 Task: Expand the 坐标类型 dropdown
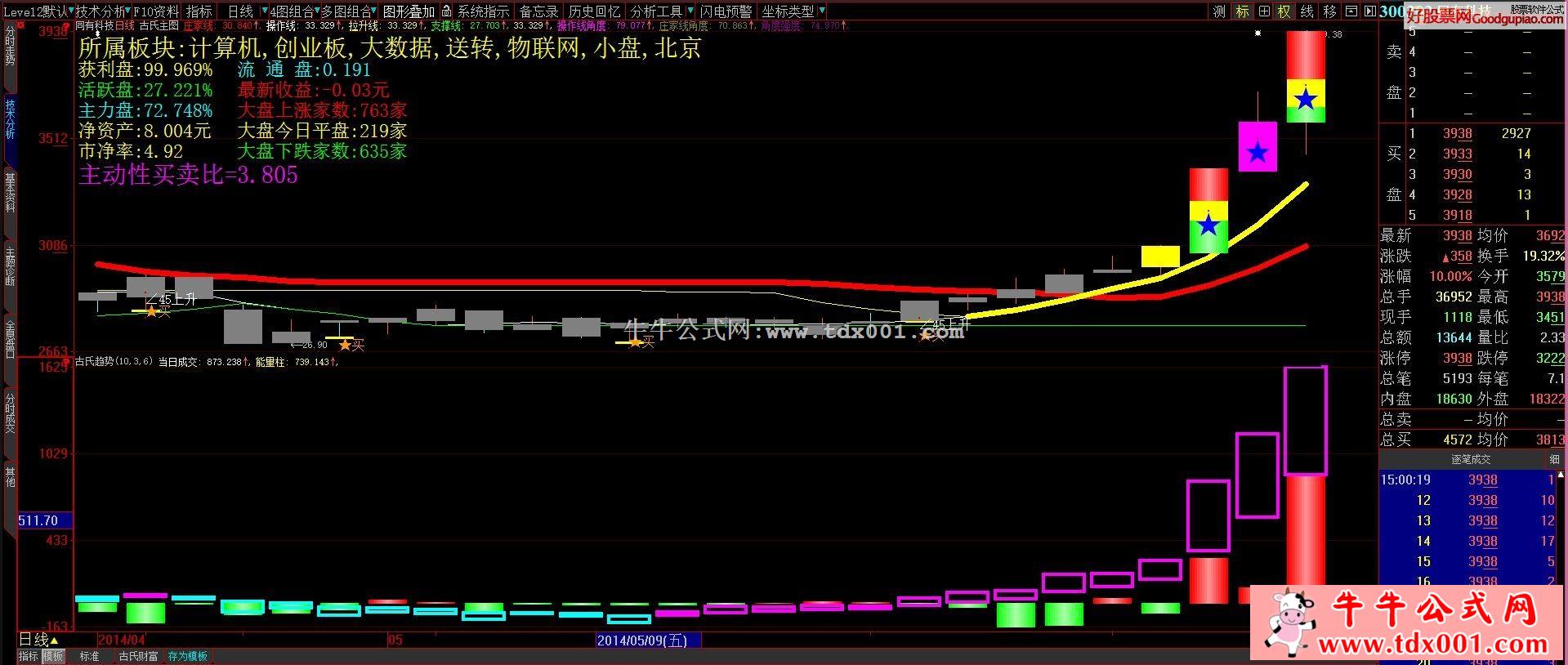click(x=821, y=11)
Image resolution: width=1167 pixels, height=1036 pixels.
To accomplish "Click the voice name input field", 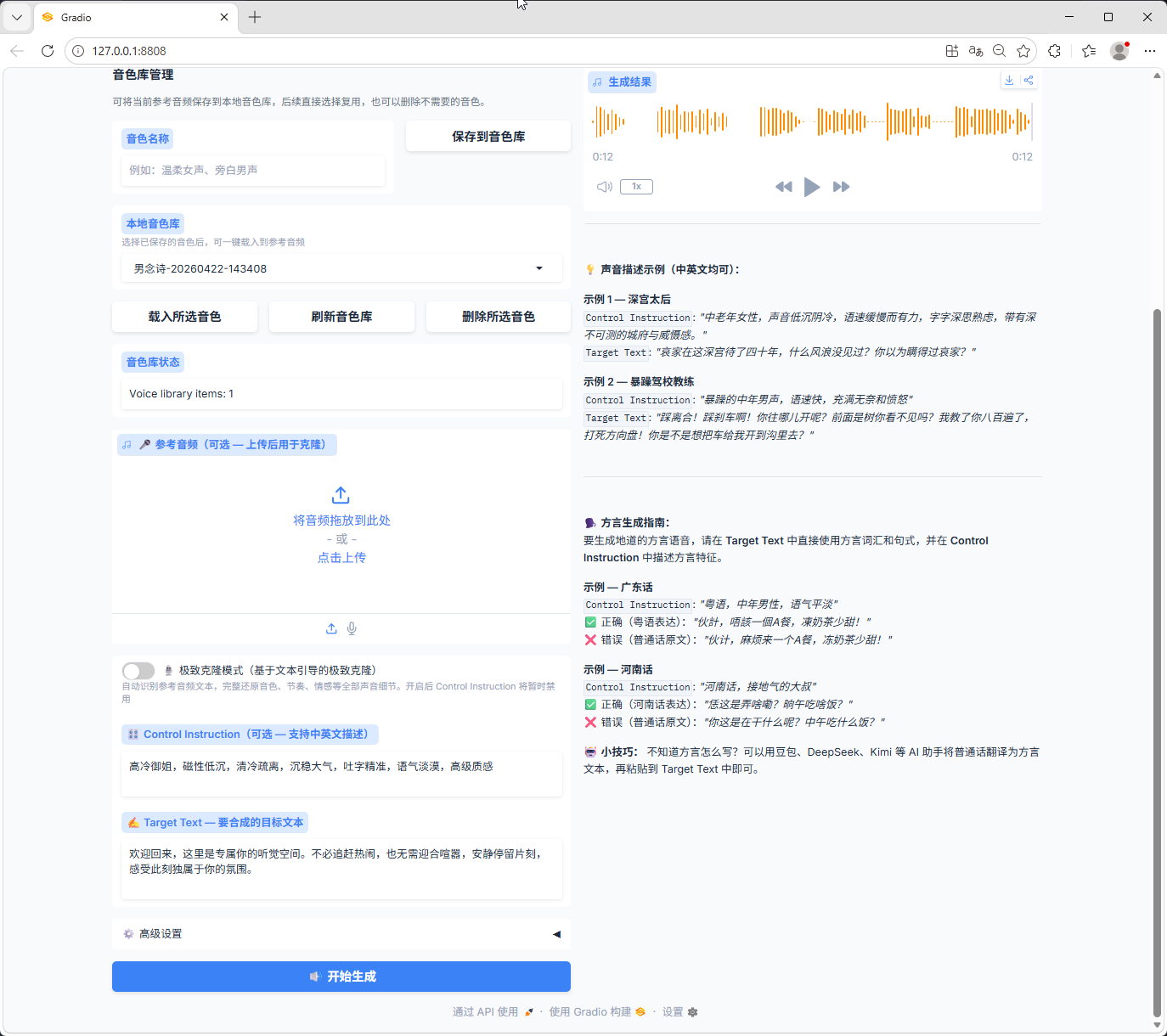I will click(253, 171).
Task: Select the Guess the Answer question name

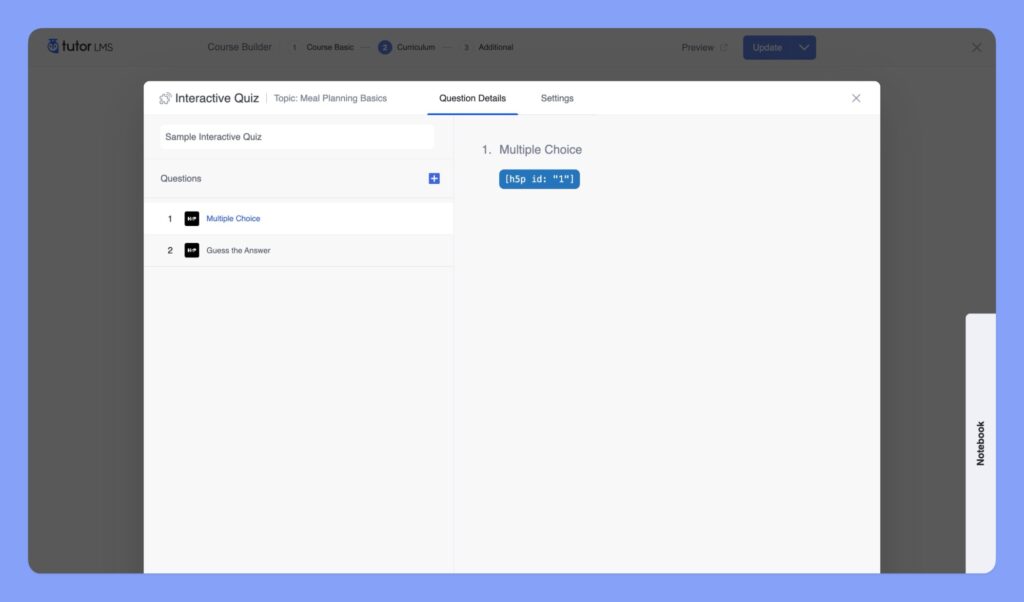Action: (238, 250)
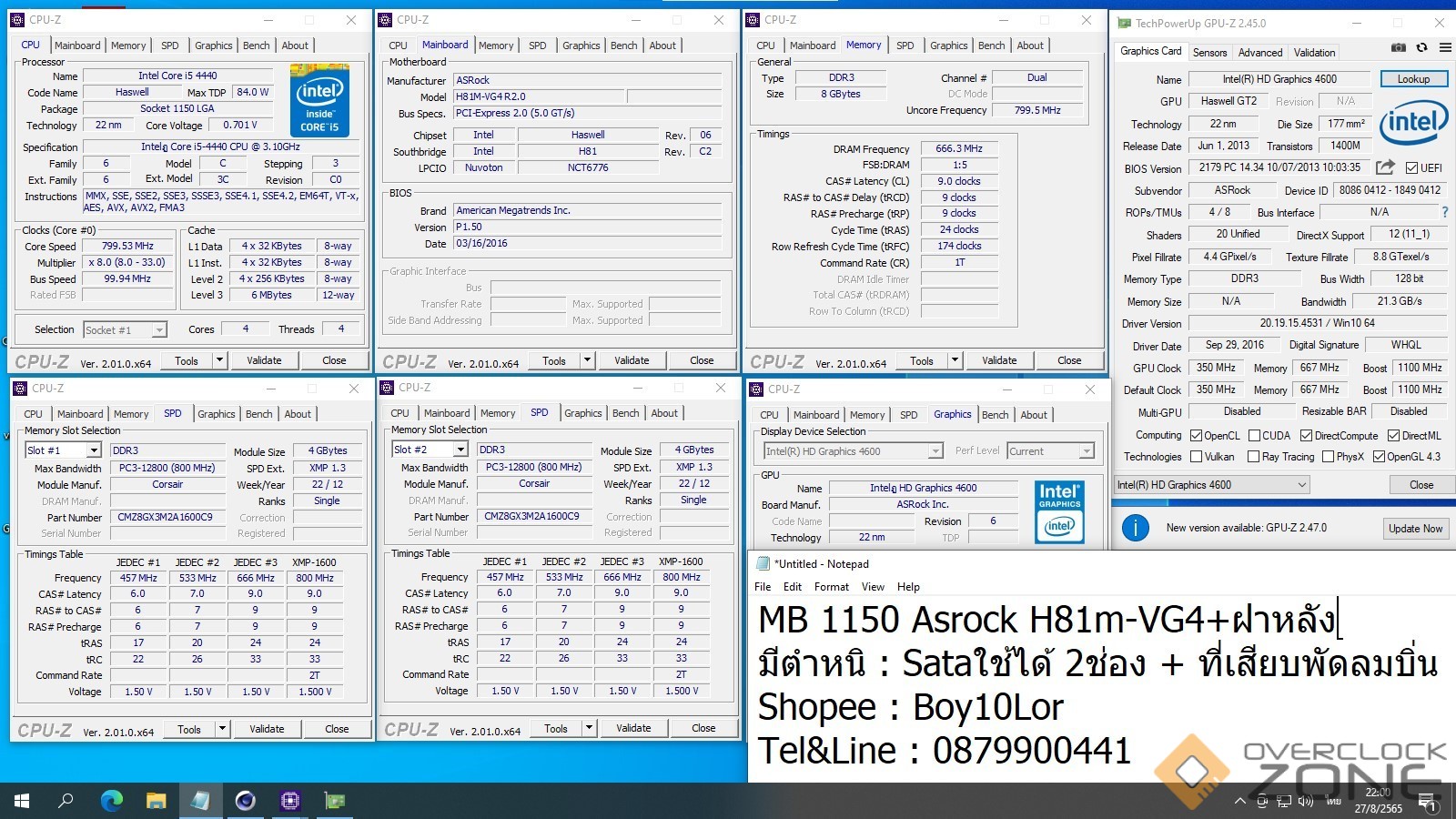Toggle the CUDA checkbox
Screen dimensions: 1456x819
coord(1254,436)
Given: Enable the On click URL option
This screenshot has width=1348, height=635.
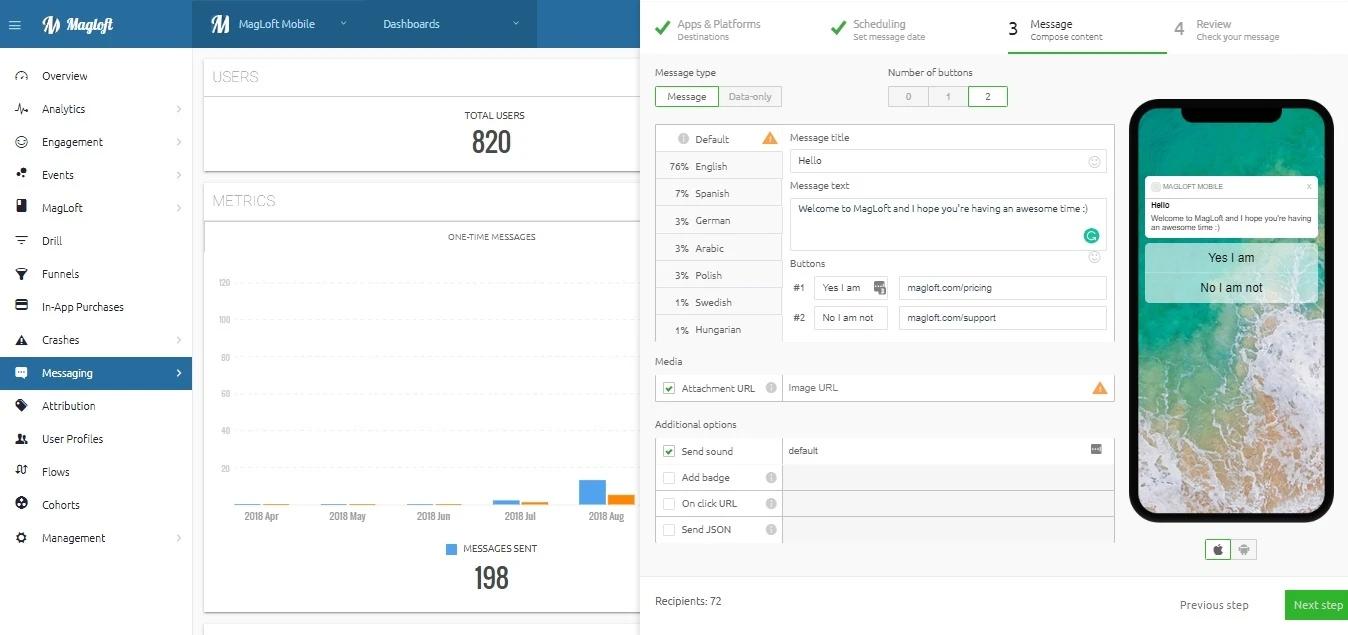Looking at the screenshot, I should tap(668, 503).
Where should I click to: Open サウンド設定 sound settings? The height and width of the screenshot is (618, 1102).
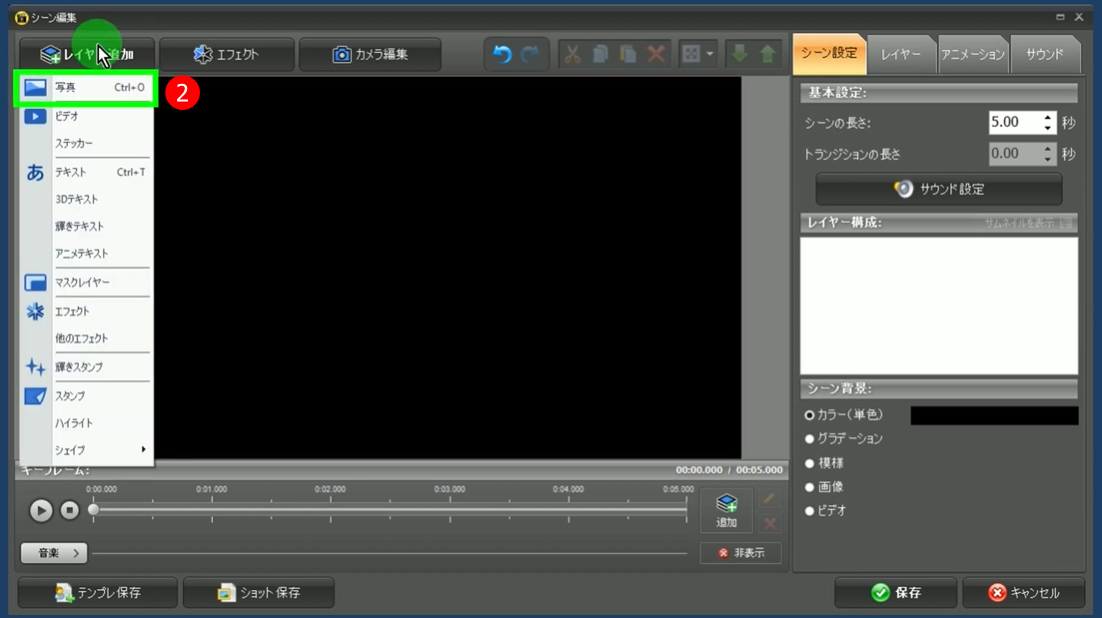[x=938, y=189]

--------------------

> _TASK OBJECTIVE_
Nothing but the lines from the one containing "Where should I" to the last line of the records should be returned, exactly as they appear and without pictures.

> _SOLUTION TO THE PROBLEM_
Where should I click to: Open サウンド設定 sound settings? The height and width of the screenshot is (618, 1102).
[x=938, y=189]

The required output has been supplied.